Timothy Leary asked similar questions in his book The Politics of Ecstasy. Mr Leary was the American icon, a man who clambered through the ranks to become one of the country’s most qualified and innovative psychologists. Until he tried to exercise his intellectual freedom in an innovative way.

LSD - a substance derived from ergot, causing (in the form of lysergic acid diethylamide, LSD or ly’sergide) a schizophrenic condition, with hallucinations and thought processes outside the normal range. (c) Larousse plc

Oh? Really? Who are these people who will dictate to us how and what our lives are or should be according to their definitions and rules?

Mr Leary became one of America’s Most Wanted for the crime of following his own beliefs. Smuggled out of America by the Black Panther movement, the events attached to Mr Leary gave full lie to the Great American Freedom Myth. As jailers all we bow down and pay lip service to freedom and desperately go about the business of locking each other up.

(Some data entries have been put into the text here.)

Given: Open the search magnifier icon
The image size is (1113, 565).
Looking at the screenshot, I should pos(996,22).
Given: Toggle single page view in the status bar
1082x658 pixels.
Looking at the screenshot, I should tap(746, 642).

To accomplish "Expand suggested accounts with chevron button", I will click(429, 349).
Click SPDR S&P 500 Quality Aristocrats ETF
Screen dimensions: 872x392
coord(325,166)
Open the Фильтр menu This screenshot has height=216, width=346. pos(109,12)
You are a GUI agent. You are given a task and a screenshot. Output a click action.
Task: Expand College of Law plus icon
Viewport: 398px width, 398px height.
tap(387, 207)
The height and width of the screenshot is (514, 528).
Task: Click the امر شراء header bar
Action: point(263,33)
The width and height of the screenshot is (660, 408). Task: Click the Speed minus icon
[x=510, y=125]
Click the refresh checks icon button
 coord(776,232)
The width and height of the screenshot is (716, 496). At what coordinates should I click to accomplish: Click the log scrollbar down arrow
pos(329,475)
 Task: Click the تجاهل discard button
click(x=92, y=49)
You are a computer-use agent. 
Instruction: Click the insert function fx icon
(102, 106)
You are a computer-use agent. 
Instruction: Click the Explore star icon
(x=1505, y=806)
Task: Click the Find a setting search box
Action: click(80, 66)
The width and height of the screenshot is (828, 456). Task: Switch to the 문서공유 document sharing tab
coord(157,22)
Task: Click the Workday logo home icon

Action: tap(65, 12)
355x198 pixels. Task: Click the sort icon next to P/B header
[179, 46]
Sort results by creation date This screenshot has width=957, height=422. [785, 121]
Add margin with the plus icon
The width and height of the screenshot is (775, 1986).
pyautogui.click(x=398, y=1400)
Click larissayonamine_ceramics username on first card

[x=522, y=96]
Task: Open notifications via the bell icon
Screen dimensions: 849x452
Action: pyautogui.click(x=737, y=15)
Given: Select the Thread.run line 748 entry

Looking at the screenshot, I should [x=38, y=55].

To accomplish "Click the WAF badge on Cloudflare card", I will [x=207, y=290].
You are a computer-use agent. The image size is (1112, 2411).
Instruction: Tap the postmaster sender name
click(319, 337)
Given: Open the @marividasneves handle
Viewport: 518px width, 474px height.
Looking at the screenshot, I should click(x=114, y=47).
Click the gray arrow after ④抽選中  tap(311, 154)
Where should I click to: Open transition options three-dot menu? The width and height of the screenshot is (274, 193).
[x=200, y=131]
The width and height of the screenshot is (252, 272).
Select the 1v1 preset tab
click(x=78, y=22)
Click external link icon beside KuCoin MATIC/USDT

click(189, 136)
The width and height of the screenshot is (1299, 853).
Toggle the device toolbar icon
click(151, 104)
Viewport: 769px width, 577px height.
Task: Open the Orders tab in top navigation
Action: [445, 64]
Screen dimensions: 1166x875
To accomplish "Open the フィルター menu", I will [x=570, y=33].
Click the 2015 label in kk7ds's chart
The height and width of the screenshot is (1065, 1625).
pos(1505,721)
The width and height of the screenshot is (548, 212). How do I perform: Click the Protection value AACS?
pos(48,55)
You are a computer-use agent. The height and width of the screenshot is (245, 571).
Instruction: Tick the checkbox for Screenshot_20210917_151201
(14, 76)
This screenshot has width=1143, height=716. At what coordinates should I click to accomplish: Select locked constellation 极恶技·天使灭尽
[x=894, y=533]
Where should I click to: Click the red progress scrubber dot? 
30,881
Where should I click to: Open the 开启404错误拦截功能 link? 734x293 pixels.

We classify, categorise and label that which we do not know and convince ourselves that we are the professors of its reality. What bunk.

Perhaps it is all part of the chase for truth and meaning, the chase for life itself.

Perhaps one day the human race will triumph over its own stupidity.

Perhaps, for I am reminded again of the words of Immanuel Kant : “Out of the crooked timber of humanity no straight thing can ever be made.”

Happy Hunting. The only thing worth finding in life is your own dream. I wish you success.